A diminuição da jornada de trabalho não é só um ato inteligente, mas também humanitário e sustentável. Humanitário, pois estamos batendo recordes de doenças mentais, muitas delas acometidas pela exaustão do trabalho – não à toa Burnout passou a ser considerada neste ano pela Organização Mundial da Saúde como doença ocupacional. Nas palavras do texto da alteração, a síndrome será oficializada como “estresse crônico de trabalho que não foi administrado com sucesso.” Ponto positivo para a OMS; alerta forte para as empresas. A todas as organizações que ainda vivem sob uma gestão da Era Industrial em que horas trabalhadas valem mais do que o trabalhador, a conta vai pesar. E talvez algumas delas vão aprender a importância do ócio na vida das pessoas e, principalmente, dos negócios.  

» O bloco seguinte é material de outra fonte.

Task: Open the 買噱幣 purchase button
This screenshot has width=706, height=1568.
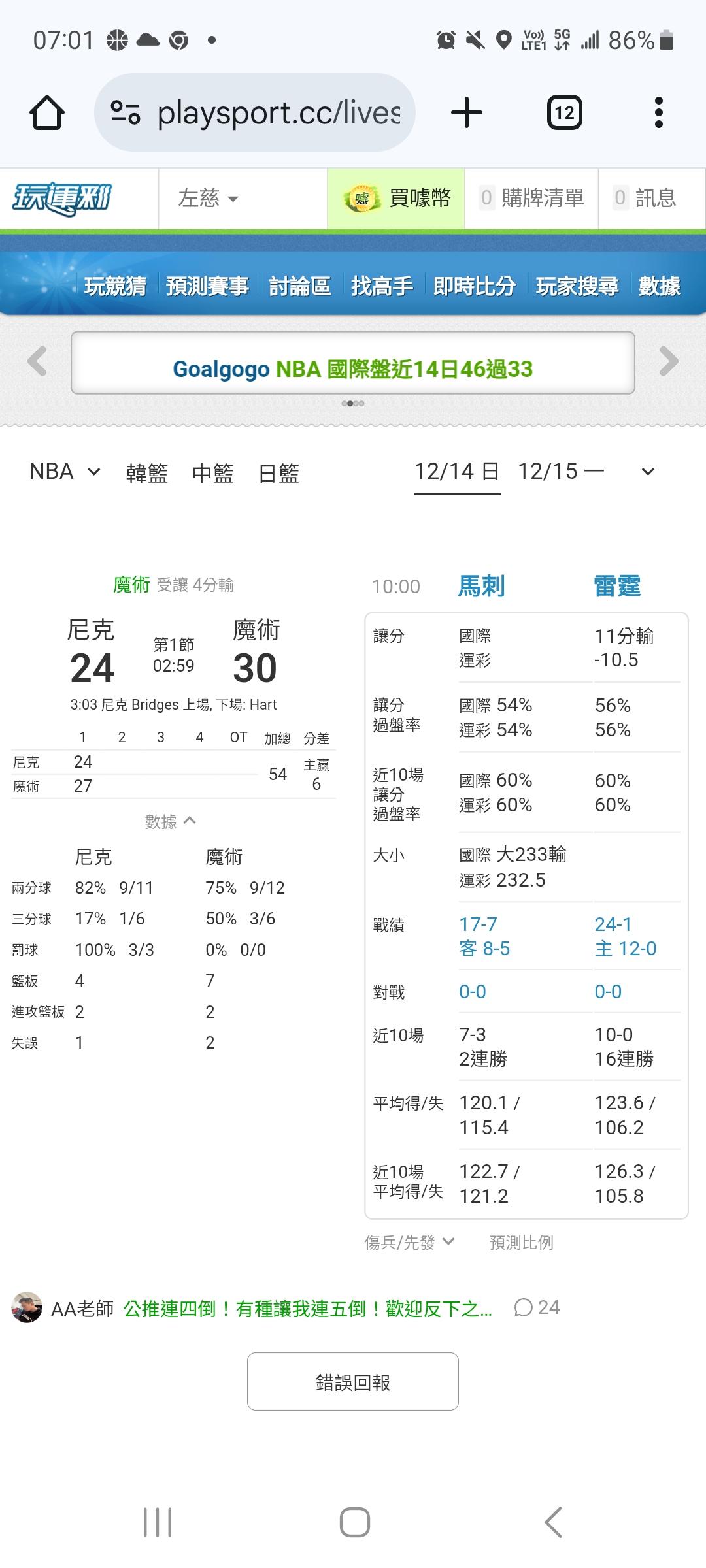Action: [x=397, y=199]
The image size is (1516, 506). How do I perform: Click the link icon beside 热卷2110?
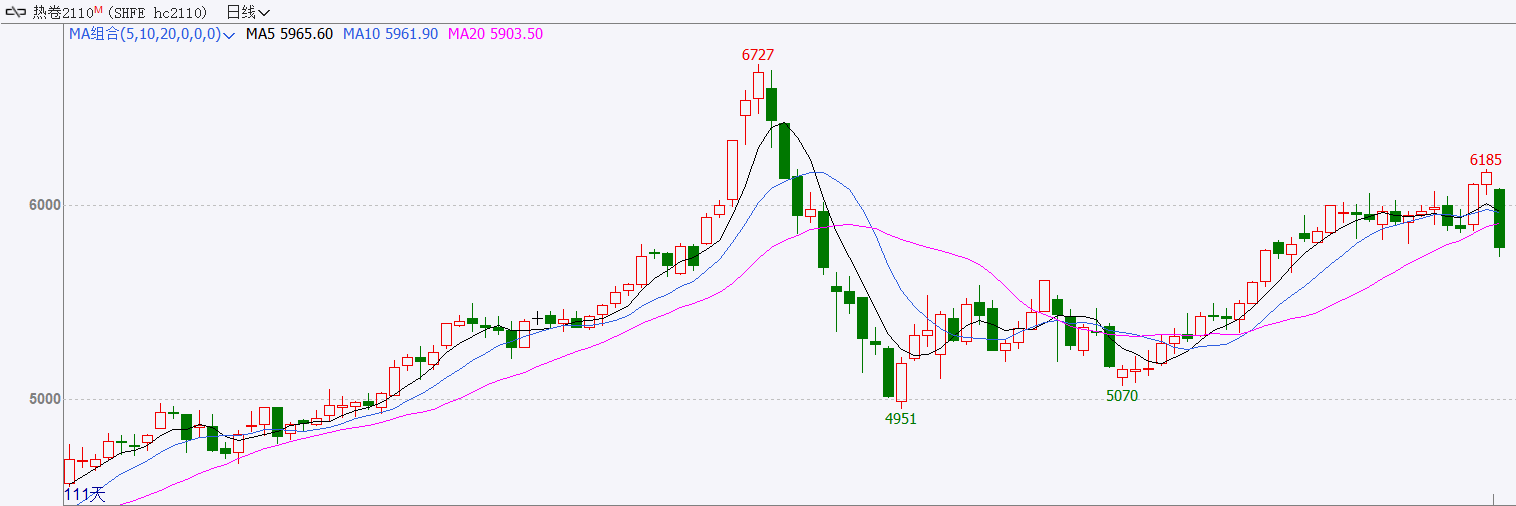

E por que sustentável? Porque o avanço tecnológico nos leva a produzir cada vez mais com menos pessoas. Em outras palavras, não precisamos de tantos funcionários trabalhando tanto tempo para produzir o que produzíamos, o que significa um contingente cada vez maior de trabalhadores desocupados. Somente a redução da carga horária de trabalho, desconstruindo a rotina da era industrial, vai permitir que o desemprego não avance de forma incontrolável. Segundo o próprio Domenico De Masi, cem anos atrás, havia 40 milhões de italianos que, em um ano, trabalhavam 70 bilhões de horas; hoje são 60 milhões e trabalham 40 bilhões de horas, produzindo infinitamente mais.  Segundo dados da Organização para Cooperação e Desenvolvimento Econômico, um francês trabalha 34,4 horas por semana e um alemão 30,8 horas. Como consequência, o nível de emprego nesses países é de 70% e 79%, respectivamente.  

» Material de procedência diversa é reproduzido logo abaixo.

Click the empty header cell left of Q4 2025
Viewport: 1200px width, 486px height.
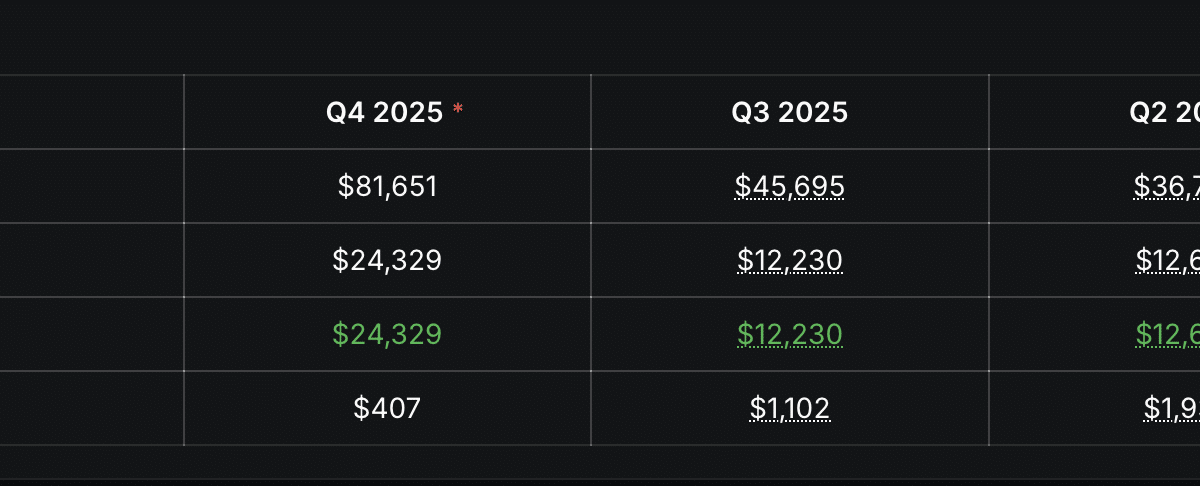pyautogui.click(x=90, y=113)
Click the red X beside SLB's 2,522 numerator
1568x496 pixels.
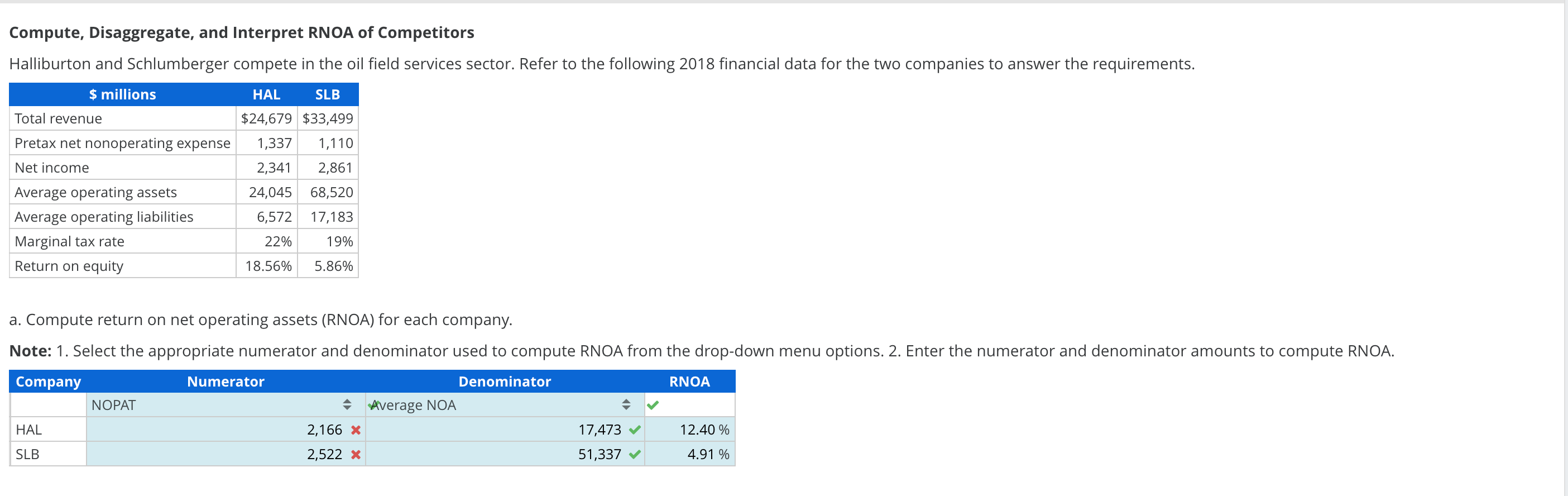pos(356,454)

Alguns países vêm experimentando – mesmo antes da pandemia – introduzir jornadas reduzidas de trabalho, sem impacto nos salários. A Islândia fez experimentos entre os anos de 2015 e 2019 com um grupo de 2 500 médicos, enfermeiros e policiais (cerca de 1% da população ativa) para identificar o impacto de uma hora a menos de trabalho por dia na jornada desses profissionais. O resultado foi extraordinário. A produtividade permaneceu a mesma ou melhorou na maioria dos locais e os trabalhadores relataram sentir menos estresse ou menor risco de esgotamento. Disseram também que sua saúde e equilíbrio entre vida profissional e familiar melhoraram. Como resultado do experimento, o país agora tem 86% da sua força de trabalho com jornadas reduzidas, mas com manutenção dos salários.  

No livro de Alex Soojung-Kim Pang é possível conhecer várias outras experiências como essa, que estão sendo impulsionadas pela pandemia. Se falta ainda coragem das empresas em romper com o modelo mental industrial, fica o alerta para você, trabalhador, experimentar uma nova relação com seu trabalho. Inclua o ócio na sua jornada e encurte seu tempo de dedicação total às tarefas burocráticas. A mudança das empresas acontece a partir das mudanças na sociedade. E as mudanças na sociedade começam a partir das nossas mudanças de hábitos. Que 2022 traga novos (e saudáveis) hábitos para que seu trabalho faça realmente sentido!